老舗の文具、オフィス家具メーカーであるプラス(港区)の社内カンパニーの一つで法人向け流通を事業とするジョインテックスカンパニー(ジョインテックス、港区、従業員数約500人)は、販売店向けオフィス用品の卸購買サービス「JOINTEX」を中心に、企業向けのオフィス用品通販サービスの「smartoffice」、介護施設向けのデリバリーサービス「スマート介護」、学校、幼保園向けの通販サービス「smartschool」を運営している。自社だけでなくパートナー製品も取り扱い、各地の営業拠点とも連携。ユーザーにはリピーターも多く、コミュニケーションに重きを置く“人がいる通販サイト”を標榜しているという。
運営するコンタクトセンターのシステムリプレースにあわせてクラウドベースのコンタクトセンターサービス「Amazon Connect」を採用。仮想デスクトップサービス(DaaS)「Amazon Workspaces」と併用し、“持ち運べる”コンタクトセンターを実現したという。
情報システム部門主導で業務改革
同社は現在、ITを活用した業務改革に取り組んでいるという。
例えば、地方の販売店などの合弁会社という成り立ちで企業文化や情報システムの管理が拠点ごとにばらばらという課題に対し、拠点ごとのファイルサーバーをAmazon Web Services(AWS)上のストレージに統合。共有化したことでファイルの交換場所に留まらない、拠点間の情報交換場所としても機能しているという。

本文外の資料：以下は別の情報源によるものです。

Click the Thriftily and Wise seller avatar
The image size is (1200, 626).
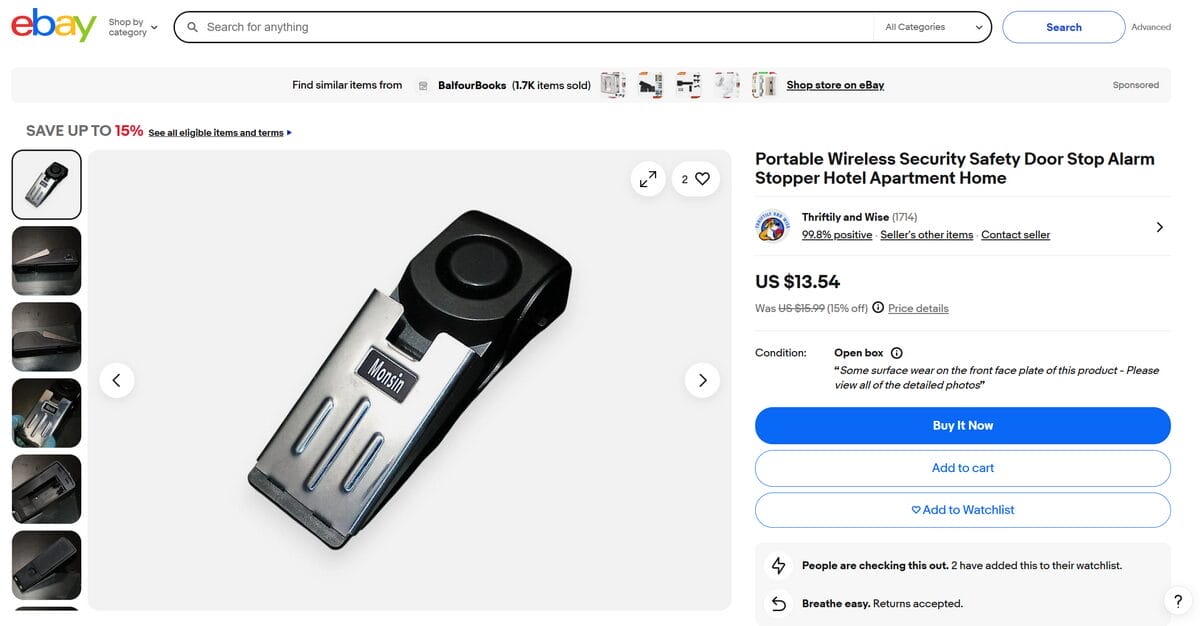tap(773, 227)
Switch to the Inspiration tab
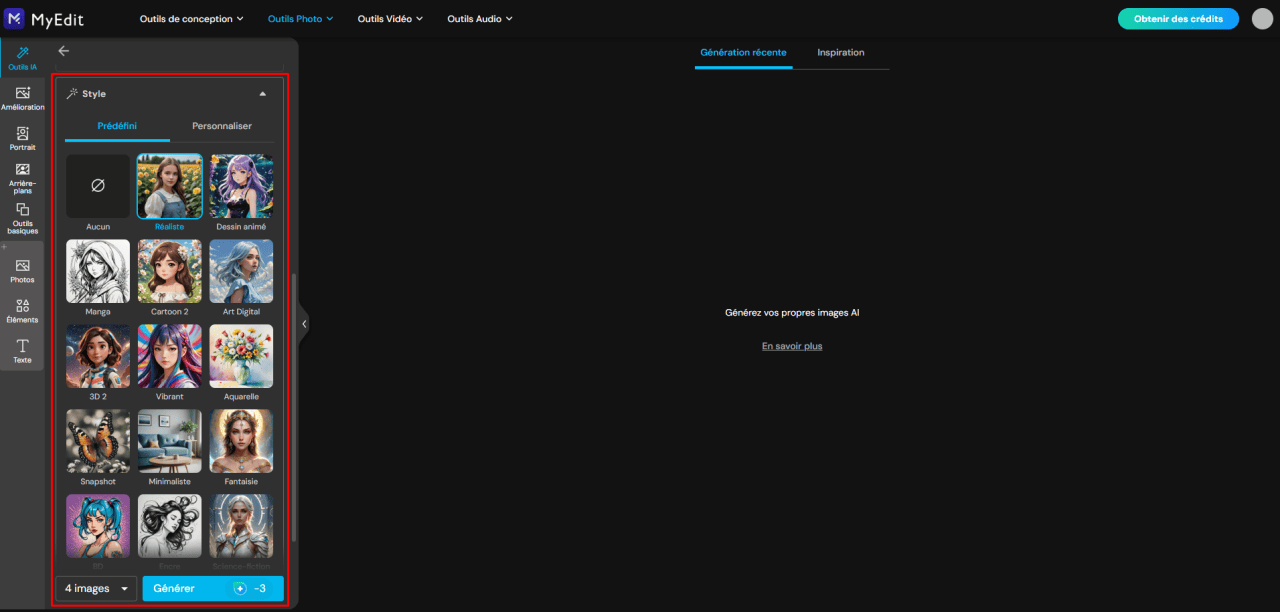 click(841, 52)
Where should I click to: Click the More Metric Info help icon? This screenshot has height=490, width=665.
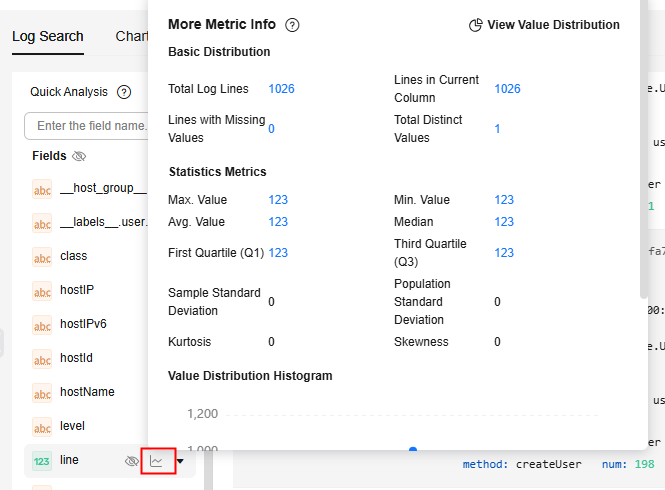(292, 25)
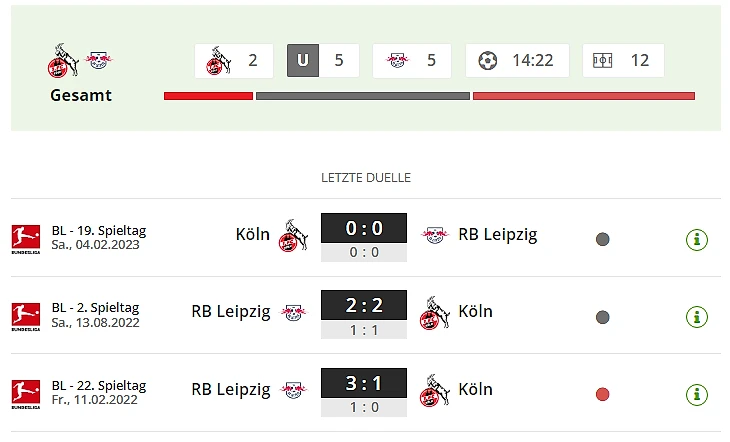Click RB Leipzig team name in 2:2 row

pyautogui.click(x=231, y=311)
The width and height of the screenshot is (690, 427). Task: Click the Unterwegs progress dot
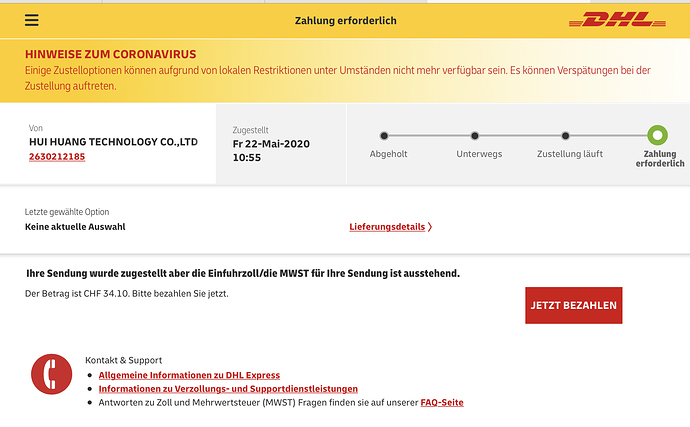[479, 135]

ほかにも、基幹システムをはじめとした主要システムをほぼAWS上に移行させるなど、変革を推進。デジタルトランスフォーメーション(DX)による社内イノベーションが進みつつあるという。取り組みは上層部にも評価され、DXを主導する情報システム部の名称はデジタルイノベーション推進部へ変更。マーケティング機能まで持つ部門へと進化を遂げていると説明する。
BCP対策の強化でCTIを刷新
デジタルイノベーション推進部 副部長を務める山口善生氏
その一環で同社は2019年5月、ECサイトのコンタクトセンターで活用するシステム基盤を再構築。Amazon ConnectとAmazon Workspacesの活用を開始している。ジョインテックスのデジタルイノベーション推進部で副部長を務める山口善生氏は、業務自体は問題なく行われていたが、センターで活用するコンピューター電話統合(CTI)システムのサポート終了が迫っていたと説明。
また、「コンタクトセンターはサービスの中核を担う。年々災害が甚大化するなか、経営課題として災害時の事業継続(BCP)対策を強化する必要があった」と狙いを語る。

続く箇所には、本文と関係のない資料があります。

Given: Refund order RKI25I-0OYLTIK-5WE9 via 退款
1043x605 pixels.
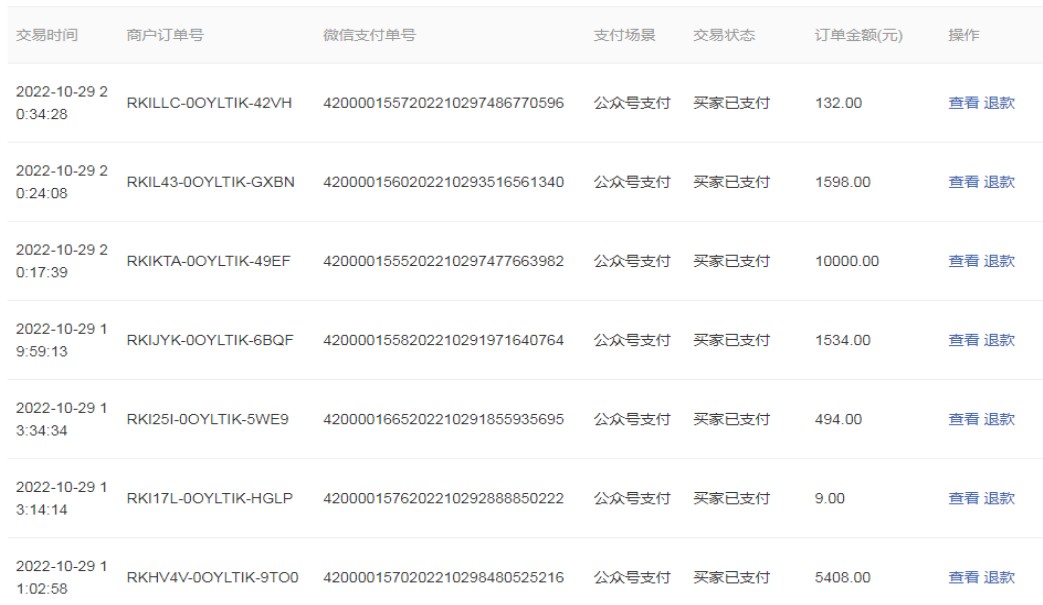Looking at the screenshot, I should 999,419.
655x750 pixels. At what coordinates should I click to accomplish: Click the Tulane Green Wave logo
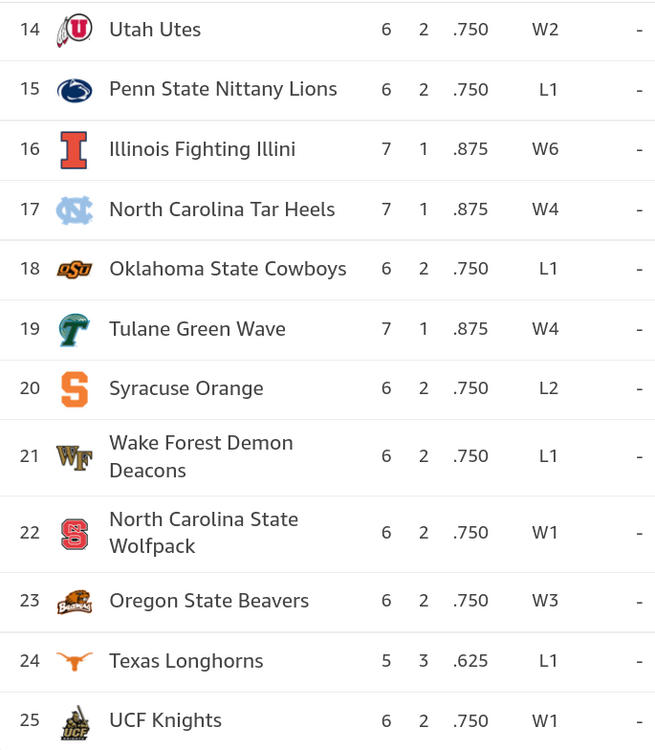tap(74, 329)
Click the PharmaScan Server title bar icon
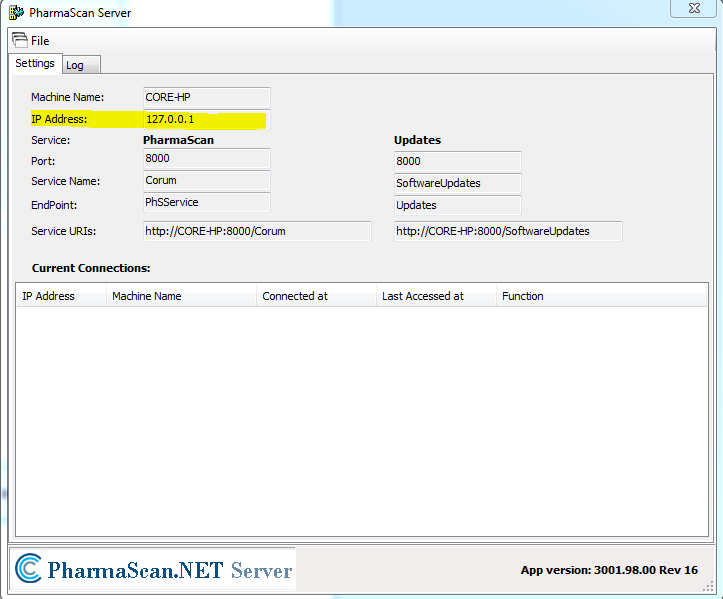The image size is (723, 599). pyautogui.click(x=16, y=13)

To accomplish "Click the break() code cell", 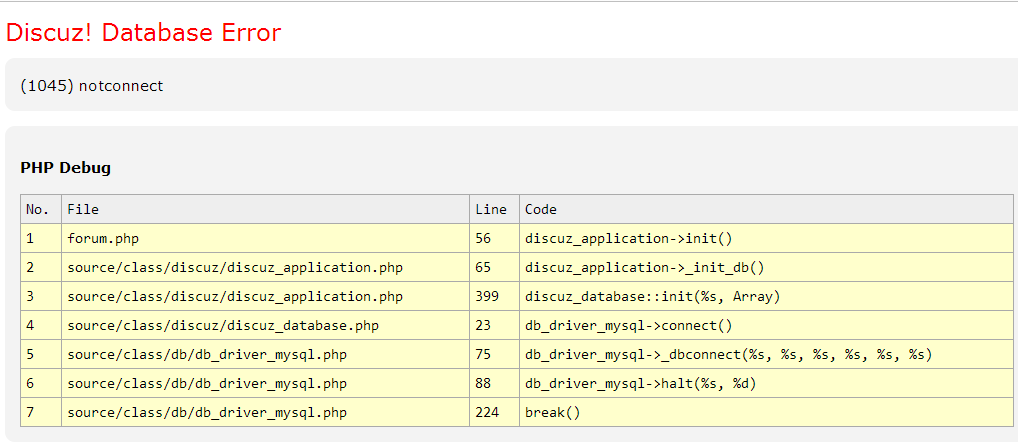I will tap(552, 413).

同社のコンタクトセンターは本社のある東京の赤坂と蒲田に設置されており、座席数は合わせて80席、平均の着信件数は1日あたり1000件、発信件数は1150件という規模になるという。
山口氏は再構築にあたり「選択肢として一番妥当で安心なのは同じベンダーの新しいシステムに置き換えること。しかし、業務のイノベーションを考えると顧客の音声データを蓄積し、活用する仕組みなども考えるべき」と捉えていたという。新たなCTIシステムを検討、そのなかで発見したのがAmazon Connectだ。
当時は米国で発表されてから約2か月。ドキュメントもない状況だったという。米国に設置されていた開発用環境にアクセス、環境を構築したところ、「直感的にこれしかないという感触を得た」と振り返る。日本リージョンでのサービス展開は未定だったが、すぐ導入検討に入ったという。
品質確認に加え、既存製品のリプレース、既存のベンダーが提供するクラウド型CTI、SaaS、他のベンダーが提供する所有型やクラウド型のCTIをそれぞれ検証、比較検討。コストや社内の顧客関係管理(CRM)システムとの相性に加え「特にBCP性能と拡張性という部分を評価」(山口氏)し、Amazon Connectを選択したという。機能面と拡張性の部分では、同社のシステム基盤は基本的にAWSに移行していて、社内システムと相性が良かったことも大きかったという。